Grocery prices are higher, gas fluctuates and incomes should be higher to reflect this. But this is something we think about every day. The cost of living has skyrocketed, and what we get paid should be reflected in that.

Will it some day?

Maybe not in my lifetime.

I’d like to leave a world for my grandkids that doesn’t make it as hard for them to find affordable housing or go to college if they wish, a world that isn’t painted as an imploding black hole that can only be fixed by the hierarchy.

I want a country where the system works for all, not just some, where there shouldn’t be one person who believes himself/herself able to fix everyone’s woes. A collective, that’s what we need — people helping people.

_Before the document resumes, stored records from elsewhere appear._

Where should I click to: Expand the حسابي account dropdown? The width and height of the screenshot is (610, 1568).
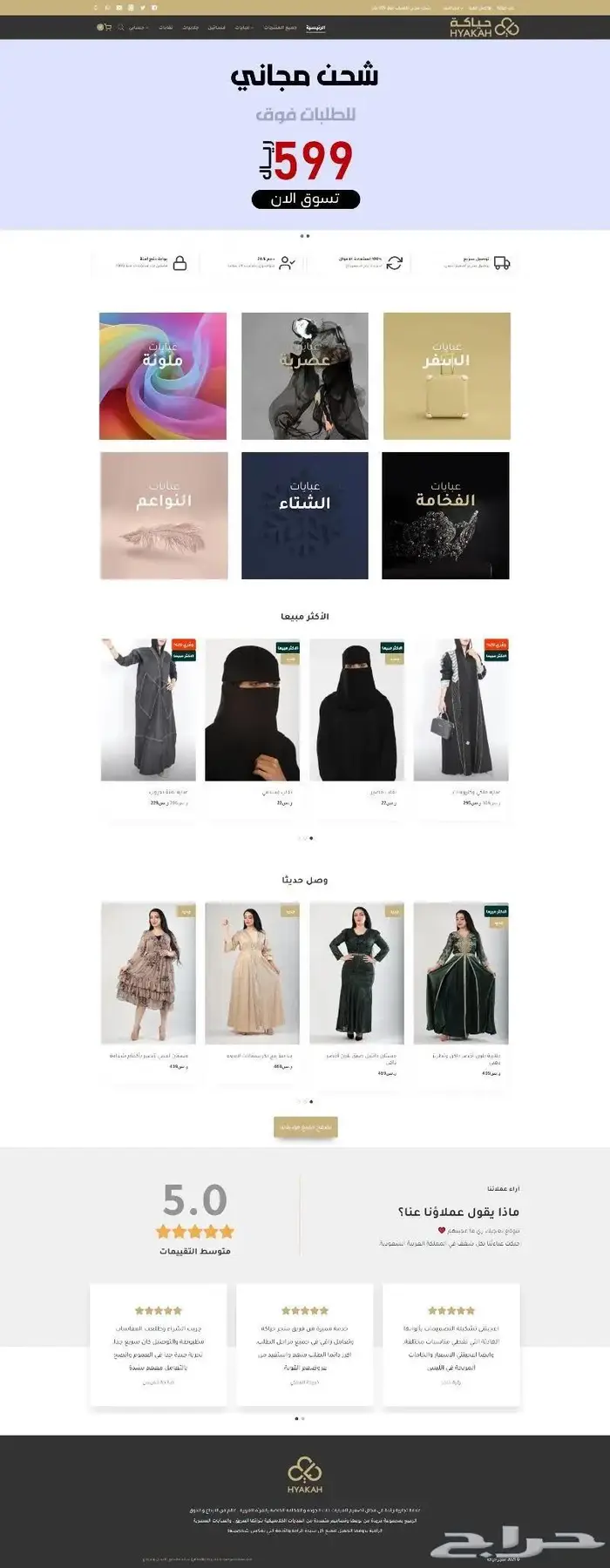coord(138,27)
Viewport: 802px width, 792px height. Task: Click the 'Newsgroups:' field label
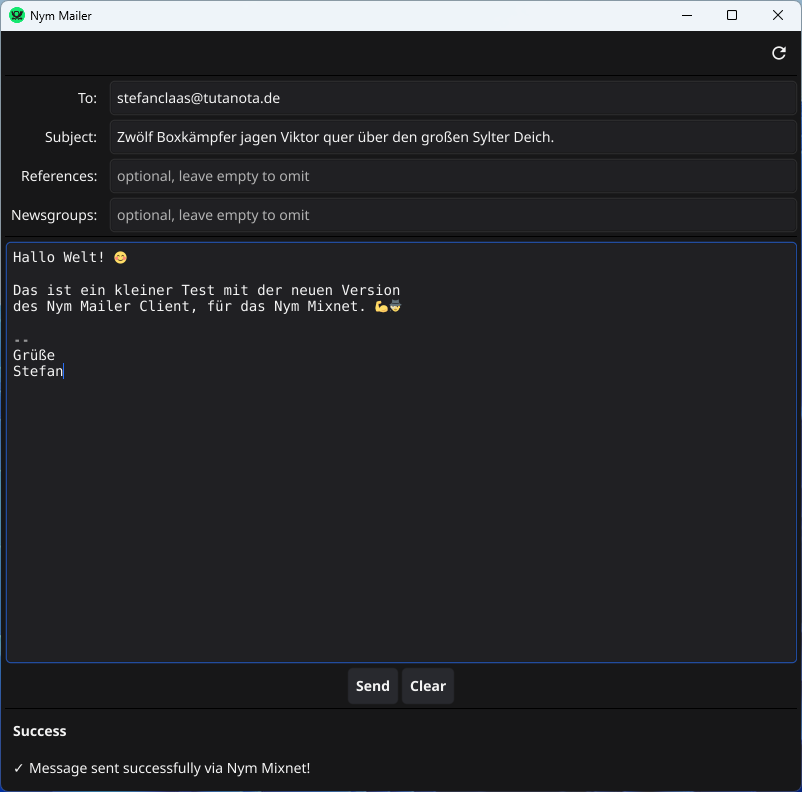pyautogui.click(x=54, y=215)
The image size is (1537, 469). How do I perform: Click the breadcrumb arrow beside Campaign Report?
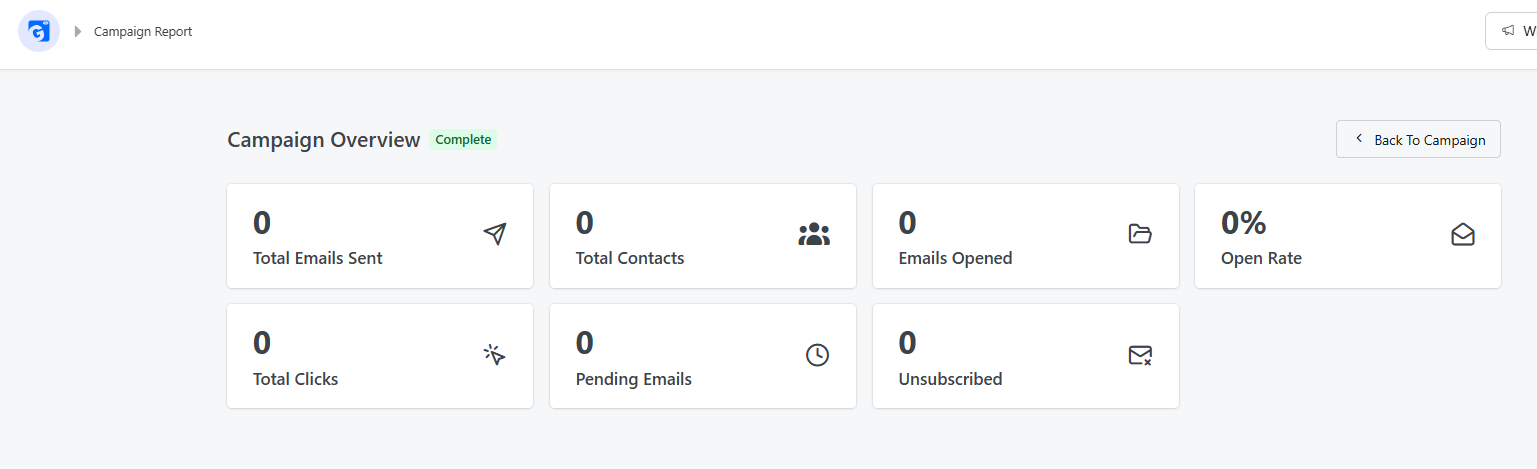(x=78, y=32)
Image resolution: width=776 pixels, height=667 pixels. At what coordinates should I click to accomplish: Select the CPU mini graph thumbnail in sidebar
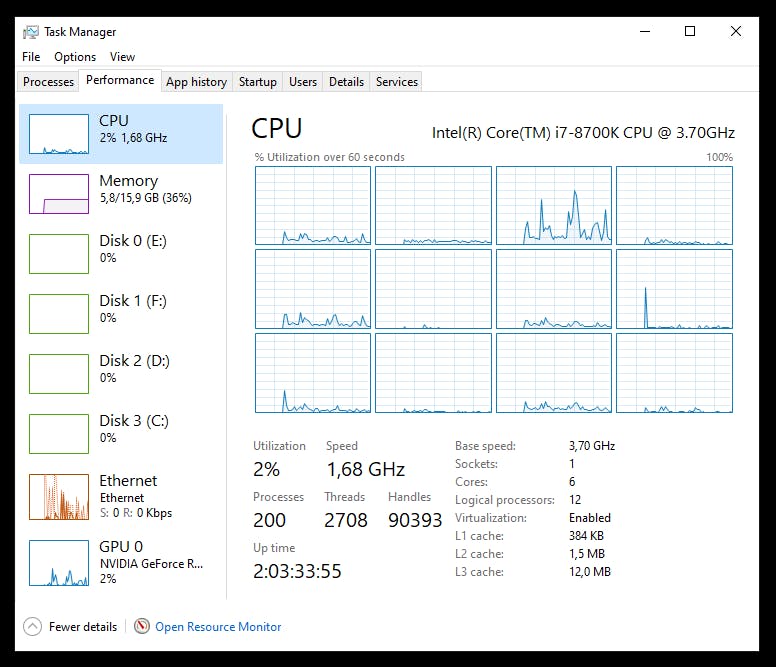click(59, 134)
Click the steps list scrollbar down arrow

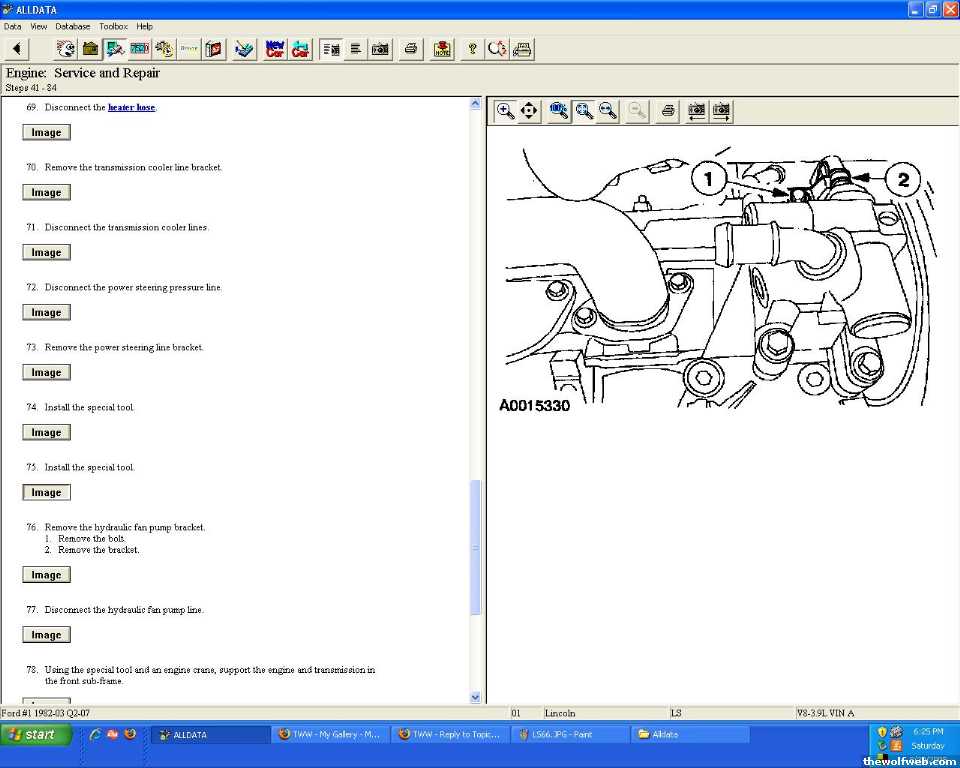click(x=475, y=697)
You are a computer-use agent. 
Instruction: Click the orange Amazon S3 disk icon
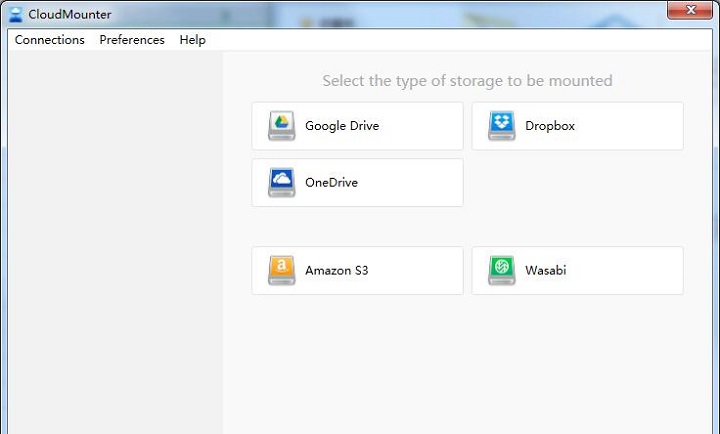281,270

My world is better today as I look out my window. There are opportunities I plan to reach for that will put me in a position I’ve never been before. I know it doesn’t click into place for every single person, but I won’t feel bad knowing that after many years of struggling, we may not have to anymore — that if I want to sit and watch my flowers grow, I can.

There is such hurt in the world right now, but for us sitting here inside America, it looks much the same as always. We can’t forget this. My news shows me college students on campuses protesting war, much the same as Vietnam. The kids know what’s up and do not care you think they should be quiet. When we get quiet is when we stop believing things can change.

I see an election season ramping up to be the same one as four years ago, and this above all is what’s not better. I’d like to go back to casting my vote for president and life goes on. But It’s been forever altered, and I can’t turn back. Exposure, sharp and neat, has divided flesh from bone, and vigilance in maintaining democracy is imperative. There is a dark pique of a drum beat that would change the landscape of America forever. I for one stand here in the gap, ready.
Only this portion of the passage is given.